Serials: War Machine-off and Captain America's Rock-Fu

Captain America #697
by Mark Waid, Chris Samnee, and Matthew Wilson

People talk about decompression in comics -- the act of stretching out a single storyline across multiple issues, but Captain America is doing the opposite: I guess the term would be. . .compression. Each issue since Waid/Samnee have taken over contains a stand-alone story, umbrella'd by the larger story of Captain America visiting an America that moved on without him. In today's issue, Captain America gets kidnapped by Kraven, the Hunter, and has to compete in a game against him. . . the prize: Captain America's life!

There's a nice twist near the end of the story with an unexpected cliffhanger. A very classic cape comic elevated by the cartooning from Samnee.

HIGHLIGHT: LEOPARD SUPLEX

Question: There was one bit that I didn't understand. When Cap and the other captive David Cotter get caught in a mudslide, Cap looks behind him before diving to save David. Why does he look back?


New Super-Man #19
"Day in the Life of a Shanghai Reporter," by Mariko Tamaki and Brent Peeples

Conveniently, this takes place directly after New Super-Man Volume 1: Made in China, and I just finished that trade!

This story is about a day in the life of Laney Lan, the Chinese analogue to Lois Lane. She reports for Primetime Shanghai, nails an action scene between the JLC and an interview with the New Super-Man over noodles. There's a slew of family secrets in this issue, one having to do with New Super-Man's *true* mother (gasp!), and the affair that Laney's father is having, overseas in America.

Overall a quiet issue that serves as intrigue for a larger story.

Punisher #220
"Punisher: War Machine Part 3," by Matt Rosenberg and Guiu Vilanova

And you thought last issue had a high body count. Rosenberg and co. up the kill scenes from here, making issue 220 the action piece of the storyarc. Frank doesn't spare any second killing ne'er-do-wells who are part of General Petrov's military regime. There's a whole page of him killing the guys running four separate concentration camps. It ain't pretty.

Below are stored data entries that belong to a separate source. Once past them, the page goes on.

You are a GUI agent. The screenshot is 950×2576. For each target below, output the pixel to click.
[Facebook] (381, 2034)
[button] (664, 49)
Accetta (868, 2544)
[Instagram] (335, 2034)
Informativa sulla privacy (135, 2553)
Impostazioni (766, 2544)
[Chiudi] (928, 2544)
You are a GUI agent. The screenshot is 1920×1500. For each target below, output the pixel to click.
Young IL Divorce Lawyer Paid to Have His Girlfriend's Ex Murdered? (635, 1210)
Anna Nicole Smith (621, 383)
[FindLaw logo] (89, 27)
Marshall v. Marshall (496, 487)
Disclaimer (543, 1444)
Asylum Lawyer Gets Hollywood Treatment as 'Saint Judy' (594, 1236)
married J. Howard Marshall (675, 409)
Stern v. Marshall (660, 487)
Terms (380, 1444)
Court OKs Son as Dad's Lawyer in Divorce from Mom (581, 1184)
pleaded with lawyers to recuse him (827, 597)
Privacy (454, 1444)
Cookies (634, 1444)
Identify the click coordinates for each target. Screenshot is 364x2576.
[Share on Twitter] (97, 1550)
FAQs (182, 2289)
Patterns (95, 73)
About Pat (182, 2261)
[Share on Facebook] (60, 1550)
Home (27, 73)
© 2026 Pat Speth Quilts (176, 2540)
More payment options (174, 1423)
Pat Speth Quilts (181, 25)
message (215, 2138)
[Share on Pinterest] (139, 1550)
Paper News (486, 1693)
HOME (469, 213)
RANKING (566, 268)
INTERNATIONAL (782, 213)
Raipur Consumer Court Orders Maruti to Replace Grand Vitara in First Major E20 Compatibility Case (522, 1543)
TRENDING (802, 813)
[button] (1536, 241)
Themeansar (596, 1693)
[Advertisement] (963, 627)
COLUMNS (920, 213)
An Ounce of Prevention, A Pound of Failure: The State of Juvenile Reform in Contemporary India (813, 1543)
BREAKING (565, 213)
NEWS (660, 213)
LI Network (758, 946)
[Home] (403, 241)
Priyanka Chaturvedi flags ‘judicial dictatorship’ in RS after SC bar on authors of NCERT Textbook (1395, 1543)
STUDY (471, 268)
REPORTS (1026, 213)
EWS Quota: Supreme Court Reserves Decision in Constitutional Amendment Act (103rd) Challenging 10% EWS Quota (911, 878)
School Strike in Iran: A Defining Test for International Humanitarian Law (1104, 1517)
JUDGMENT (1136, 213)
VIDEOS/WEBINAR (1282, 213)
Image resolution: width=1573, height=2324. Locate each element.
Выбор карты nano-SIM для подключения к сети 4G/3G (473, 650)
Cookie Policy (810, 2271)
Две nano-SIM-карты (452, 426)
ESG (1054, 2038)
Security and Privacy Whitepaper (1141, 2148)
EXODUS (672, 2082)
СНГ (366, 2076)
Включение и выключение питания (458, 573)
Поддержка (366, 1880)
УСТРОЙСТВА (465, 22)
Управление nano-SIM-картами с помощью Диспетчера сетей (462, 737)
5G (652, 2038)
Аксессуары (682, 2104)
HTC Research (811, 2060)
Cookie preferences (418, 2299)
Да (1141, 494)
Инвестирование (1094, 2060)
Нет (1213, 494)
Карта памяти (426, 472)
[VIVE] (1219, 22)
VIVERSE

Turns out, Petrov has his own men in War Machine Armor, resulting in a War Machine-off in the second half of the comic. The designs make it a little difficult to distinguish Frank from the rest of the War Machines, but serviceable. Frank's "banter" with the armor A.I. makes for a entertaining reading experience that'll keep me coming for the title.

Venom, Inc. Omega
by Dan Slott, Mike Costa, Ryan Stegman, and Gerardo Sandoval

If ever there was a video-game plot, this is it. It's an over-sized issue spent on making a big bad villain bigger (literally) and badder, and only through combined teamwork and other gimmicks do our heroes overcome him. The focus is on Flash Thompson, repeatedly told that he is a hero by Spider-Man: the goal seems to be writing him into a superhero role once more, as the Anti-Venom. I just don't see why it needed a crossover with two separate one-shots, and a Stay Puft Marshmallow Venom.